The music we love also has a woman's name
A journey through some of the female composers from the audiovisual world who have influenced me the most
How easy it is to think of soundtrack composers: names like Hans Zimmer, Danny Elfman, John Powell, Koji Kondo, Nobuo Uematsu, and Hiroyuki Sawano immediately spring to mind. They are indisputable icons, the creators of some of the most emblematic music in contemporary film and video games; they are part of our collective imagination.
But if we widen our perspective a bit, we realize that many of the compositions that have defined the sound of our generation were authored by women. Pieces of music we have listened to for years, that we have hummed, and that have moved us on the big screen or in front of a console.
The cultural narrative often oversimplifies. It associates a work with a single name, a more visible figure: the director, the producer, or the most high-profile composer. In that process, other names are left in the background, despite having been just as instrumental in constructing that sonic universe.
Today I am shining a spotlight on female composers whose work has moved me and—why not say it—inspired and influenced me as a musician. This isn't an exercise in filling quotas or being politically correct, but an exercise in awareness and listening. Because understanding who built the music we love is also part of understanding the music itself.
Yoko Shimomura
Notable Works
- Street Fighter II
- Kingdom Hearts
- Final Fantasy XV
Sound Signature
Powerful lyrical melody, classical sensibility, and a restrained emotional epic. Shimomura has an extraordinary ability to build memorable themes that combine the melodic clarity of the classical tradition with the energy of video game musical language.
It is common to find very clear structures in her compositions, highly singable melodic motifs, and piano writing that reveals her classical training. Many of her themes function almost as small concert pieces, capable of standing on their own even outside the game itself.
Reflection
For years, when talking about the great Japanese video game composers, the focus almost always fell on names like Nobuo Uematsu (Final Fantasy) or Koji Kondo (Super Mario Bros). However, Shimomura has been equally decisive in the emotional evolution of the modern JRPG.
Her work on Kingdom Hearts, for example, demonstrates a very particular melodic sensitivity, capable of shifting between intimate delicacy and emotional grandeur without ever losing thematic clarity.
And long before that, she had already marked a milestone with the music for Street Fighter II. Not only did she compose some of the most recognizable themes in video game history—such as the iconic Guile’s Theme—but she also personally recorded many of the characters' voices and shouts.
----------------
■ **The task**
Could you edit the part of the article on female soundtrack composers that opens with "But if we widen" and closes with "that sonic universe.", putting "filmmaker" in place of "director"?

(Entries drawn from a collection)
----------------
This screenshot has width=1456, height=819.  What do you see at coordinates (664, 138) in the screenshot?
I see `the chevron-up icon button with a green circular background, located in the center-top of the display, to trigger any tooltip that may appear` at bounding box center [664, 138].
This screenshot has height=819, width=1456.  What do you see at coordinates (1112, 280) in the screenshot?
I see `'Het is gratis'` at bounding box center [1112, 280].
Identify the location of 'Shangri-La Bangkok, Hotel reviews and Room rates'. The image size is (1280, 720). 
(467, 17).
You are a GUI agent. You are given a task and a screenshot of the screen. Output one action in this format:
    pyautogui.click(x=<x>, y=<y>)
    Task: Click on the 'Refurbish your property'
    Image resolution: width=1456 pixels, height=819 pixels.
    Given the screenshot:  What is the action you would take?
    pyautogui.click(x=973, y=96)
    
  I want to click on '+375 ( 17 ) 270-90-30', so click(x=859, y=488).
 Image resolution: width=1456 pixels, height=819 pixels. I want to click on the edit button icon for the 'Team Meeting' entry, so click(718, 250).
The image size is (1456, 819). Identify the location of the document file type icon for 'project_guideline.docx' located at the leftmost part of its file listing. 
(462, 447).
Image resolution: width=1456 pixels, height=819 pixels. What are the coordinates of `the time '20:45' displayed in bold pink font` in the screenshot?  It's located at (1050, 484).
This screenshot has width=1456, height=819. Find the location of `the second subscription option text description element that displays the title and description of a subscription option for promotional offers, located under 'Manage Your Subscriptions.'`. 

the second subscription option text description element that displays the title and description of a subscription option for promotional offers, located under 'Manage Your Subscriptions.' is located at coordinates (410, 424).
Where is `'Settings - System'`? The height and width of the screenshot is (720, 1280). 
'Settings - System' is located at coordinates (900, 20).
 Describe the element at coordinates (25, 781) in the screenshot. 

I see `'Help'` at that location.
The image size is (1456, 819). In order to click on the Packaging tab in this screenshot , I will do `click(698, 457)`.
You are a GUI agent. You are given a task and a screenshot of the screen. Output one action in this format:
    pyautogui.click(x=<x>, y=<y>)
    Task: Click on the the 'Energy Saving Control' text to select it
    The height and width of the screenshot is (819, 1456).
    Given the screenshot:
----------------
■ **Written answer**
But if we widen our perspective a bit, we realize that many of the compositions that have defined the sound of our generation were authored by women. Pieces of music we have listened to for years, that we have hummed, and that have moved us on the big screen or in front of a console.
The cultural narrative often oversimplifies. It associates a work with a single name, a more visible figure: the filmmaker, the producer, or the most high-profile composer. In that process, other names are left in the background, despite having been just as instrumental in constructing that sonic universe.